- **Your instructions**:
Each entry should be duplicated exactly, with no line missing.

#### Records provided ####

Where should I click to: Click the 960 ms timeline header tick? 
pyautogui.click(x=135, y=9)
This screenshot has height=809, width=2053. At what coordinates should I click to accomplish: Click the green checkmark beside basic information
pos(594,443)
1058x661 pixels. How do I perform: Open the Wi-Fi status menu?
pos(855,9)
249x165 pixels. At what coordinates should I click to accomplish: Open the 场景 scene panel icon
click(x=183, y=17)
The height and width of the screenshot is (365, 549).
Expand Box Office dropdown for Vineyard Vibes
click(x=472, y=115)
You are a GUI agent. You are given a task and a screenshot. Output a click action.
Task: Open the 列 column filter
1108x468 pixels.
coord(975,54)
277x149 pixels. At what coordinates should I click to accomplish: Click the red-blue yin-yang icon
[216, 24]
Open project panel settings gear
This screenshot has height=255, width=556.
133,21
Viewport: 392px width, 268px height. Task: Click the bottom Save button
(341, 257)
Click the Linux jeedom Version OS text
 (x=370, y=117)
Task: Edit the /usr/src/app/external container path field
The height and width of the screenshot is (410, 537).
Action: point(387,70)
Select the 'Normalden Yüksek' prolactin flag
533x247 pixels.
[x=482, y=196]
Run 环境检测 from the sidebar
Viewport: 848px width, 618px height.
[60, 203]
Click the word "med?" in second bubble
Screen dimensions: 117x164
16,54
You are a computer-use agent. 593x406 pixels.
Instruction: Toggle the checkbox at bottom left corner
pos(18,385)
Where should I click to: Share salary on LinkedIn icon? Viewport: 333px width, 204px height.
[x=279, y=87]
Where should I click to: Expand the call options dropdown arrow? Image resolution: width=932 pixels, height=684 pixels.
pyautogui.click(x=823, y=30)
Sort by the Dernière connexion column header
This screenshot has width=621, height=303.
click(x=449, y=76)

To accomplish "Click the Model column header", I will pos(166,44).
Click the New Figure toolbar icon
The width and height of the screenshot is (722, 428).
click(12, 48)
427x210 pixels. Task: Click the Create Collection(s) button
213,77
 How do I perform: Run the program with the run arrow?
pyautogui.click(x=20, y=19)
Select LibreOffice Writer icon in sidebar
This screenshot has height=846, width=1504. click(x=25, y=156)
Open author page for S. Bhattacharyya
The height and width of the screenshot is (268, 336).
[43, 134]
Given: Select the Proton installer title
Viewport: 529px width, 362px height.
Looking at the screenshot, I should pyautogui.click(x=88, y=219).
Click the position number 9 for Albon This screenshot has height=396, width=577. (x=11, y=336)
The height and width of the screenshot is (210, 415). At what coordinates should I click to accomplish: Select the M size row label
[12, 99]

####

- **Problem solution**:
Where should I click to: Click the 960 ms timeline header tick? 
pyautogui.click(x=135, y=9)
This screenshot has height=809, width=2053. At what coordinates should I click to accomplish: Click the green checkmark beside basic information
pos(594,443)
1058x661 pixels. How do I perform: Open the Wi-Fi status menu?
pos(855,9)
249x165 pixels. At what coordinates should I click to accomplish: Open the 场景 scene panel icon
click(x=183, y=17)
The height and width of the screenshot is (365, 549).
Expand Box Office dropdown for Vineyard Vibes
click(x=472, y=115)
You are a GUI agent. You are given a task and a screenshot. Output a click action.
Task: Open the 列 column filter
1108x468 pixels.
coord(975,54)
277x149 pixels. At what coordinates should I click to accomplish: Click the red-blue yin-yang icon
[216, 24]
Open project panel settings gear
This screenshot has height=255, width=556.
133,21
Viewport: 392px width, 268px height. Task: Click the bottom Save button
(341, 257)
Click the Linux jeedom Version OS text
 (x=370, y=117)
Task: Edit the /usr/src/app/external container path field
The height and width of the screenshot is (410, 537).
Action: point(387,70)
Select the 'Normalden Yüksek' prolactin flag
533x247 pixels.
[x=482, y=196]
Run 环境检测 from the sidebar
Viewport: 848px width, 618px height.
[60, 203]
Click the word "med?" in second bubble
Screen dimensions: 117x164
16,54
You are a computer-use agent. 593x406 pixels.
Instruction: Toggle the checkbox at bottom left corner
pos(18,385)
Where should I click to: Share salary on LinkedIn icon? Viewport: 333px width, 204px height.
[x=279, y=87]
Where should I click to: Expand the call options dropdown arrow? Image resolution: width=932 pixels, height=684 pixels.
pyautogui.click(x=823, y=30)
Sort by the Dernière connexion column header
This screenshot has width=621, height=303.
click(x=449, y=76)

To accomplish "Click the Model column header", I will pos(166,44).
Click the New Figure toolbar icon
The width and height of the screenshot is (722, 428).
click(12, 48)
427x210 pixels. Task: Click the Create Collection(s) button
213,77
 How do I perform: Run the program with the run arrow?
pyautogui.click(x=20, y=19)
Select LibreOffice Writer icon in sidebar
This screenshot has height=846, width=1504. click(x=25, y=156)
Open author page for S. Bhattacharyya
The height and width of the screenshot is (268, 336).
[43, 134]
Given: Select the Proton installer title
Viewport: 529px width, 362px height.
Looking at the screenshot, I should pyautogui.click(x=88, y=219).
Click the position number 9 for Albon This screenshot has height=396, width=577. (x=11, y=336)
The height and width of the screenshot is (210, 415). At what coordinates should I click to accomplish: Select the M size row label
[12, 99]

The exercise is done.